Congress appoints new state chiefs in Uttarakhand and Punjab
The Congress on Thursday appointed Avinash Pande as its general secretary in-charge for Rajasthan and named Sunil Jakhar and Pritam Singh as the party chiefs of Punjab and Uttarakhand respectively.
Making another set of structural alterations after its drubbing in the recent assembly elections, the Congress leadership also appointed Vivek Tankha – a Rajya Sabha MP from Madhya Pradesh – as the head of the party’s legal department.

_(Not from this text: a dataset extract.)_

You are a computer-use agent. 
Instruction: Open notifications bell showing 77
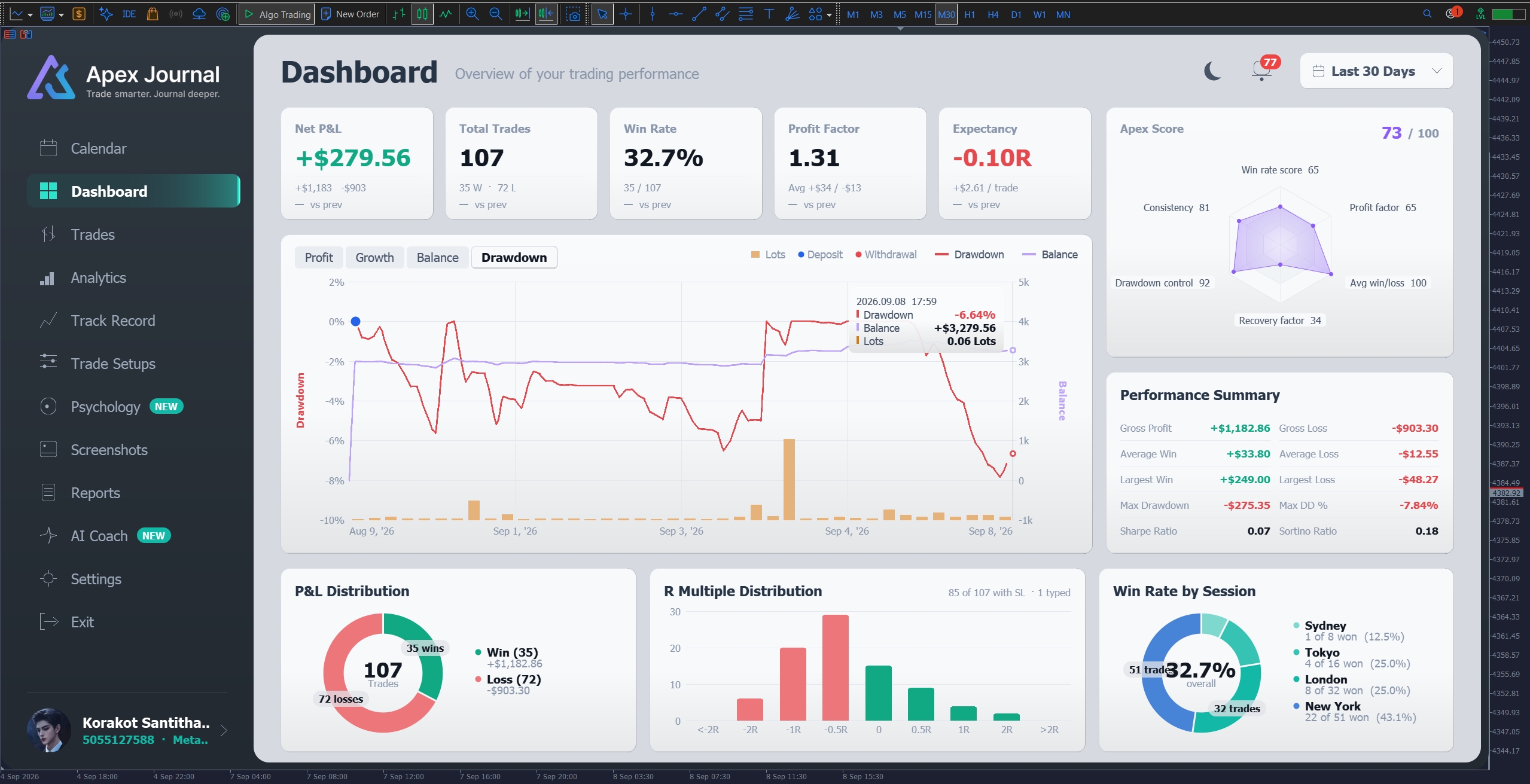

Pande (58) replaces Gurudas Kamat, who had requested the Congress high command to relieve him of all organisational responsibilities following differences with Mumbai unit chief Sanjay Nirupam and Maharashtra’s party general secretary in-charge Mohan Prakash over their functioning.
A former Rajya Sabha member from Maharashtra, Pande has been a party secretary for nearly a decade now. He will be assisted in Rajasthan by a four-member team of secretaries, comprising Vivek Bansal, Qazi Mohammad Nizamuddin, Devendra Yadav and Tarun Kumar.
The Congress has tried to balance caste equations in both Punjab and Uttarakhand, where assembly elections were held in February-March this year. While 63-year-old Jakhar is the Hindu face of the party in Punjab, chief minister Captain Amarinder Singh is a Jat Sikh. The Congress was keen on maintaining the Sikh-Hindu combination in Punjab after winning the assembly elections. Three-time legislator Jakhar had lost the recent elections from Abohar.
Though the Congress recently appointed Jakhar as its pradesh returning officer for Uttar Pradesh, the appointment will have to be cancelled because the party constitution does not permit office-bearers to be a part of the internal election authority responsible for conducting organisational polls.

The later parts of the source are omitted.